What to work on: The whole answer is the data below, retyped exactly.

Exercise materials:
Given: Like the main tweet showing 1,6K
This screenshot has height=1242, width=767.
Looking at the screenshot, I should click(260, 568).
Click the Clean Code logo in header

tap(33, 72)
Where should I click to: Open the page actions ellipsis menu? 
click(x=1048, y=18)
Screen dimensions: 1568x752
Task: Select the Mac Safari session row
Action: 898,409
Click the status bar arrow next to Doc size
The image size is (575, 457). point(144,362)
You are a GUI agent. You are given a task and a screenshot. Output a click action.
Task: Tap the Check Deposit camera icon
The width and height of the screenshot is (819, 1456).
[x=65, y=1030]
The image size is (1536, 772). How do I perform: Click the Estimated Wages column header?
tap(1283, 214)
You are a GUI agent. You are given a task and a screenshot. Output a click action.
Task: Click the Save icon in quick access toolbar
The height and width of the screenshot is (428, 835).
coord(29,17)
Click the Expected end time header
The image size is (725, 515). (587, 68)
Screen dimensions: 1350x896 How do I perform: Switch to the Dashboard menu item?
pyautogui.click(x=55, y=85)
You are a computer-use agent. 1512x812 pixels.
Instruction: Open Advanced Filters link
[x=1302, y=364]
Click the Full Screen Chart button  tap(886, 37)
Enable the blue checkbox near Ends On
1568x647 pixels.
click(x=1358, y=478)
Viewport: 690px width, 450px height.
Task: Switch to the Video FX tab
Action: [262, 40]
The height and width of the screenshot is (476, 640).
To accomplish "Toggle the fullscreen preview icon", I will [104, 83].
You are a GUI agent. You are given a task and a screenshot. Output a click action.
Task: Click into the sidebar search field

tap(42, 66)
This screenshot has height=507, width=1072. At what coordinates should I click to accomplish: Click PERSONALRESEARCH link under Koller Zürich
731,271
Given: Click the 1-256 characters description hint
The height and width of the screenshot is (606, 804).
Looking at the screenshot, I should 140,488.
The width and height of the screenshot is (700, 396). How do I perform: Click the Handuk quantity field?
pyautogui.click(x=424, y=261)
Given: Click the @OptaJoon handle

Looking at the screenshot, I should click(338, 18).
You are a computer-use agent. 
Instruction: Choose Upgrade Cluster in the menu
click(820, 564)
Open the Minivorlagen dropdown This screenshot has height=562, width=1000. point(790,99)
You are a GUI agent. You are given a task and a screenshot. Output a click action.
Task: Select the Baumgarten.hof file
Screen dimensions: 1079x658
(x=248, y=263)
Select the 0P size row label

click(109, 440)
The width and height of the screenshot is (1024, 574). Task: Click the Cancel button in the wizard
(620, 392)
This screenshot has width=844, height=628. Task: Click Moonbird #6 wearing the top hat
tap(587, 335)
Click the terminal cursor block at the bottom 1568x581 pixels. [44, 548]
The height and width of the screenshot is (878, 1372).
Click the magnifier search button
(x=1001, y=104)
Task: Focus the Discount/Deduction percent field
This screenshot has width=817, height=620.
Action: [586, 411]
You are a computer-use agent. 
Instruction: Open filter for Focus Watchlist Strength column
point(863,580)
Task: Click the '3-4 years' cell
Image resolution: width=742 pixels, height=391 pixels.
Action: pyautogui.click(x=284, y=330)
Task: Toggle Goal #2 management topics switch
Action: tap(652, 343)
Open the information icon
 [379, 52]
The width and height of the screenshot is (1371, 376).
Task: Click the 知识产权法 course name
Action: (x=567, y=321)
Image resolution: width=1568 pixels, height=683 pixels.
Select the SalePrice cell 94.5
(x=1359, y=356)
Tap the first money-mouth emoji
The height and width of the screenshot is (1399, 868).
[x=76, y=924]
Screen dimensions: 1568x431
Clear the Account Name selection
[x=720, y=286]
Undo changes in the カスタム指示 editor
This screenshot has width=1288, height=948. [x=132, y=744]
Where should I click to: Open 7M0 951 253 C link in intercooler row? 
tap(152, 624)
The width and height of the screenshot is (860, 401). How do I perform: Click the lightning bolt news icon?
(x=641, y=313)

Response for this exercise:
Given: Like the main tweet showing 1,6K
This screenshot has height=1242, width=767.
Looking at the screenshot, I should click(260, 568).
Click the Clean Code logo in header

tap(33, 72)
Where should I click to: Open the page actions ellipsis menu? 
click(x=1048, y=18)
Screen dimensions: 1568x752
Task: Select the Mac Safari session row
Action: 898,409
Click the status bar arrow next to Doc size
The image size is (575, 457). point(144,362)
You are a GUI agent. You are given a task and a screenshot. Output a click action.
Task: Tap the Check Deposit camera icon
The width and height of the screenshot is (819, 1456).
[x=65, y=1030]
The image size is (1536, 772). How do I perform: Click the Estimated Wages column header?
tap(1283, 214)
You are a GUI agent. You are given a task and a screenshot. Output a click action.
Task: Click the Save icon in quick access toolbar
The height and width of the screenshot is (428, 835).
coord(29,17)
Click the Expected end time header
The image size is (725, 515). (587, 68)
Screen dimensions: 1350x896 How do I perform: Switch to the Dashboard menu item?
pyautogui.click(x=55, y=85)
You are a computer-use agent. 1512x812 pixels.
Instruction: Open Advanced Filters link
[x=1302, y=364]
Click the Full Screen Chart button  tap(886, 37)
Enable the blue checkbox near Ends On
1568x647 pixels.
click(x=1358, y=478)
Viewport: 690px width, 450px height.
Task: Switch to the Video FX tab
Action: [262, 40]
The height and width of the screenshot is (476, 640).
To accomplish "Toggle the fullscreen preview icon", I will [104, 83].
You are a GUI agent. You are given a task and a screenshot. Output a click action.
Task: Click into the sidebar search field

tap(42, 66)
This screenshot has height=507, width=1072. At what coordinates should I click to accomplish: Click PERSONALRESEARCH link under Koller Zürich
731,271
Given: Click the 1-256 characters description hint
The height and width of the screenshot is (606, 804).
Looking at the screenshot, I should 140,488.
The width and height of the screenshot is (700, 396). How do I perform: Click the Handuk quantity field?
pyautogui.click(x=424, y=261)
Given: Click the @OptaJoon handle

Looking at the screenshot, I should click(338, 18).
You are a computer-use agent. 
Instruction: Choose Upgrade Cluster in the menu
click(820, 564)
Open the Minivorlagen dropdown This screenshot has height=562, width=1000. point(790,99)
You are a GUI agent. You are given a task and a screenshot. Output a click action.
Task: Select the Baumgarten.hof file
Screen dimensions: 1079x658
(x=248, y=263)
Select the 0P size row label

click(109, 440)
The width and height of the screenshot is (1024, 574). Task: Click the Cancel button in the wizard
(620, 392)
This screenshot has width=844, height=628. Task: Click Moonbird #6 wearing the top hat
tap(587, 335)
Click the terminal cursor block at the bottom 1568x581 pixels. [44, 548]
The height and width of the screenshot is (878, 1372).
Click the magnifier search button
(x=1001, y=104)
Task: Focus the Discount/Deduction percent field
This screenshot has width=817, height=620.
Action: [586, 411]
You are a computer-use agent. 
Instruction: Open filter for Focus Watchlist Strength column
point(863,580)
Task: Click the '3-4 years' cell
Image resolution: width=742 pixels, height=391 pixels.
Action: pyautogui.click(x=284, y=330)
Task: Toggle Goal #2 management topics switch
Action: tap(652, 343)
Open the information icon
 [379, 52]
The width and height of the screenshot is (1371, 376).
Task: Click the 知识产权法 course name
Action: (x=567, y=321)
Image resolution: width=1568 pixels, height=683 pixels.
Select the SalePrice cell 94.5
(x=1359, y=356)
Tap the first money-mouth emoji
The height and width of the screenshot is (1399, 868).
[x=76, y=924]
Screen dimensions: 1568x431
Clear the Account Name selection
[x=720, y=286]
Undo changes in the カスタム指示 editor
This screenshot has width=1288, height=948. [x=132, y=744]
Where should I click to: Open 7M0 951 253 C link in intercooler row? 
tap(152, 624)
The width and height of the screenshot is (860, 401). How do I perform: Click the lightning bolt news icon?
(x=641, y=313)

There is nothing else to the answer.